ST. LOUIS – A former St. Louis County employee was sentenced Thursday for running a scheme to steal federal pandemic relief funds.
Prosecutors with the U.S. Attorney’s Office of the Eastern District of Missouri said Anthony “Tony” Weaver Sr. pleaded guilty in October 2022 to four counts of wire fraud. A U.S. District Court judge sentenced Weaver to 18 months in federal prison.
Weaver worked as an administrative assistant for former St. Louis County Councilwoman Rochelle Walton Gray, and was then appointed to be the “change management coordinator” at the St. Louis County Justice Center, a position he held until his indictment in May 2022.
In May 2020, Weaver went to a person who operated several small businesses in the county and offered to fraudulently apply for CARES Act money on their behalf. In exchange, the business owner, identified only as “John Smith,” would give Weaver a share of those proceeds.
The CARES Act was used to fund the county’s Small Business Relief Program, with the goal of paying some of the costs businesses incurred amid stay-at-home orders during part of the COVID-19 pandemic.

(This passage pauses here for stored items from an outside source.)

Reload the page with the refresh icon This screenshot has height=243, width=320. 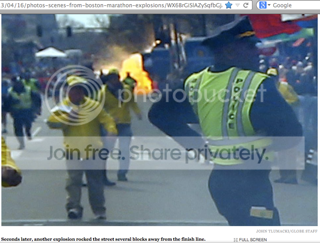pyautogui.click(x=246, y=5)
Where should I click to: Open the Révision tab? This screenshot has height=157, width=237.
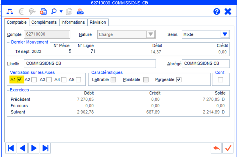(x=98, y=22)
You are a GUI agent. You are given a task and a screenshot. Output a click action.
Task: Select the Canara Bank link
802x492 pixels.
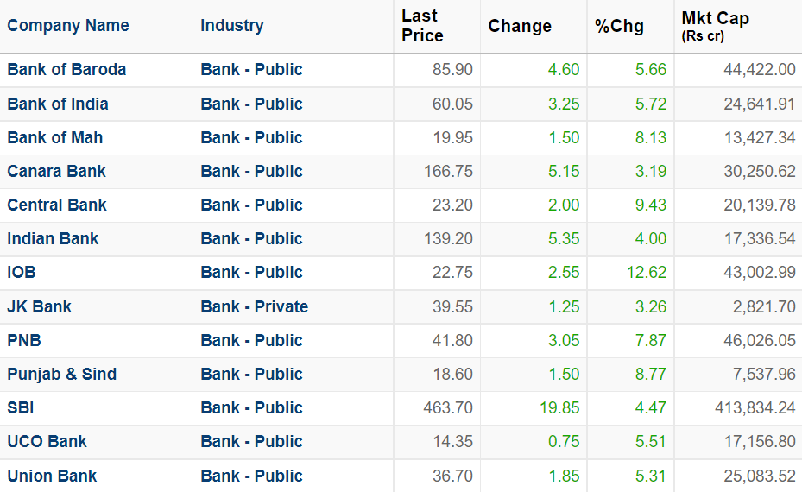point(56,171)
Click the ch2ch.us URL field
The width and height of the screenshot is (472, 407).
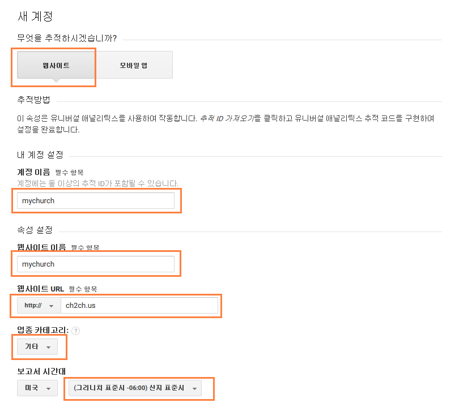pyautogui.click(x=139, y=305)
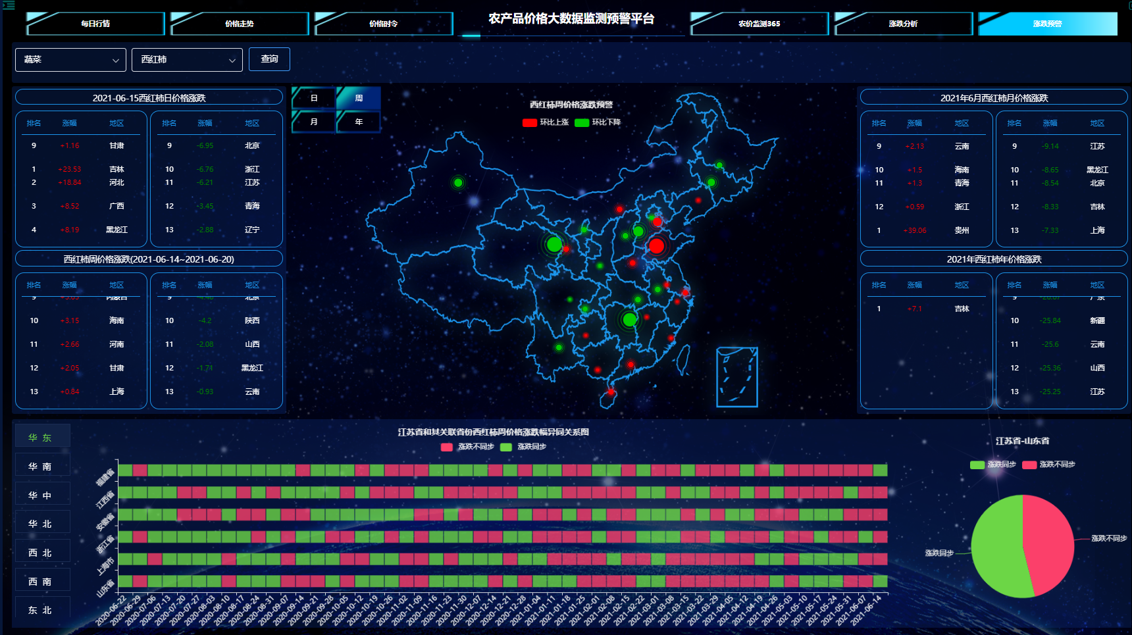
Task: Select the 华南 region button
Action: point(41,467)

Over the next few weeks, Weaver allegedly filled out four SBR loans on behalf of John Smith’s businesses. Weaver lied on the applications, claiming the businesses had been closed during the pandemic. He also hid the fact that Smith had a 25% ownership stake in all the businesses. The rules of the loans stipulated a business owner could only apply for one grant.
Prosecutors claimed the pair agreed to split any money, and that Weaver advised Smith on how to pay him his share. The indictment also shows how Weaver planned to leverage his former job with the county to ensure the grant applications got approved. Referencing Walton Gray’s office, Weaver said, “They’re going to do what I tell them to do.”
During a recorded conversation on June 1, 2020, Weaver can be heard telling the anonymous businessman, “All we have to do is apply for them because my people are inside, work their magic and do what they need to do.”
Weaver also promised his partner, “when Sam Page’s term is over, we’ll all be millionaires and won’t have to worry about anything at all…”
Weaver was also concerned that he was being watched or surveilled around this time, according to the indictment.
“They’re trying to get me on something, brother. I’m too powerful, brother…,” he’s quoted as telling Smith. “I hope this place is not bugged … that’s how (former St. Louis County Executive Steve) Stenger got caught.”
Ultimately, Smith’s four applications were not approved. Weaver said he would try again with the next round of funding.
Weaver was indicted in June 2022 on four counts of wire fraud. He pleaded guilty to all four charges on Oct. 21, 2022.